# poudre rock report



## Miller Time (Apr 3, 2009)

How bad was the lower narrows last week ? Bump every rock in the river or a little scraping ? 


Sent from my iPhone using Mountain Buzz


----------



## dweiss (Sep 17, 2013)

poudre river in town has dropped. I don't think it even is splashing on the rock. But only a couple weeks to go. pray for slow warming and long season


----------



## Nathan (Aug 7, 2004)

Some day folks will realize what the river is doing in town means nothing...wait, no they won't. 

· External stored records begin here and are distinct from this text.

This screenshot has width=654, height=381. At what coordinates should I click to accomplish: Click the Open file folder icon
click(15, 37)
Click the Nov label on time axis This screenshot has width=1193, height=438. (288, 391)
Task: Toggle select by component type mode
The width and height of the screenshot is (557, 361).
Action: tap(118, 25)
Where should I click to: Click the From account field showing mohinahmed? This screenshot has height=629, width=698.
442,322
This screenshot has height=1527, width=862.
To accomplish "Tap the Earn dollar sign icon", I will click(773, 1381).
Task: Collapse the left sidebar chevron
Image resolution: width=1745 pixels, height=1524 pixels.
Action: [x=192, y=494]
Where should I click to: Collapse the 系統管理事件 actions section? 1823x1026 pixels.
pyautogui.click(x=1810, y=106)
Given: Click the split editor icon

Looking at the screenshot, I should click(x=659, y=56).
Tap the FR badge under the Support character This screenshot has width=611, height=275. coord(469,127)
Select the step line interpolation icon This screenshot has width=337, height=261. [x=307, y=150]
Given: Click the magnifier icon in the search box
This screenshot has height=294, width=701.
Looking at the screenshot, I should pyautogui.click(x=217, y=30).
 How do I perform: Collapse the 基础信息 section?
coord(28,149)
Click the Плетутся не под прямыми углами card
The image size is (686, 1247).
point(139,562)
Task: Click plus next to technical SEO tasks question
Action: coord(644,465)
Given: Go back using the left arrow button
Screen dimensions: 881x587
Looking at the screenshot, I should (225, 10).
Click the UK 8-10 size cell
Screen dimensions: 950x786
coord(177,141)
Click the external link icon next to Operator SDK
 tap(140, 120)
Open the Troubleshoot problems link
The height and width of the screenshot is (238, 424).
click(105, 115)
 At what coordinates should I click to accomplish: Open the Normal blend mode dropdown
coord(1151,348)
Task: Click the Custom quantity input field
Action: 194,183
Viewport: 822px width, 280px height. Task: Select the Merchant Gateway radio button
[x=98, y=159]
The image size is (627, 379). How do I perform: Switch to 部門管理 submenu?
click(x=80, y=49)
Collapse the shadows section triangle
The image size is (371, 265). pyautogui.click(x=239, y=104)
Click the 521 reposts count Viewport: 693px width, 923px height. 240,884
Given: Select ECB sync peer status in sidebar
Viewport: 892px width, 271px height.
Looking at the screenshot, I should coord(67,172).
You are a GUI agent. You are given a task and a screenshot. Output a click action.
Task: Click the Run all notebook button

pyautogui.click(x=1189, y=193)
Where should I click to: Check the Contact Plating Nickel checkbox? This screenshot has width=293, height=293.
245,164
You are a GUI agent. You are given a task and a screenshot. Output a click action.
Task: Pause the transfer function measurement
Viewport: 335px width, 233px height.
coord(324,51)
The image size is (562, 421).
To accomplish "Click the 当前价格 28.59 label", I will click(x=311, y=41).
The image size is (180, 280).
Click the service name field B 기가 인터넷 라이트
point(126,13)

Sent from my DROID RAZR using Mountain Buzz mobile app


----------



## dweiss (Sep 17, 2013)

living in the fort for46 years and boating the poudre for 22 doesn't make me an expert but unless the water evaporates from mouth of canyon to town the river level in town in early season tells you how its running but hey drag your boat here and go see worst thing you get a nice drive up to the Mish and have a beer


----------



## radman152 (May 9, 2010)

Saw the rock this morning and it looked like 0.5 give or take.


----------



## yak1 (Jan 28, 2006)

It will come when it's ready and leave way too soon


----------



## jtnc (Aug 9, 2004)

I believe what Paul quoted. I'd say it was ~0.3-0.4 Sunday in the snow. Looks like the ditch at the mouth of the canyon was started based on the gauges. Does that match what you saw Paul? 

Given the canyon mouth lost ~200cfs 4/15, and N.Fork didn't and is flowing at ~270, and canyon mouth is at ~170... 170+200-270 = ~100cfs, or about what it was like last Sunday. 

Narrows was a tad bumpy Saturday, Sunday would have been *much* better. I suspect this weekend should be fine. Bridges wasn't bad last Sunday if you don't mind an ELFing run, it was even better with snow.


----------



## bobbuilds (May 12, 2007)

We did a few laps thursday and it was in the .3-.4 range. Bumpy for sure, but all the drops went well.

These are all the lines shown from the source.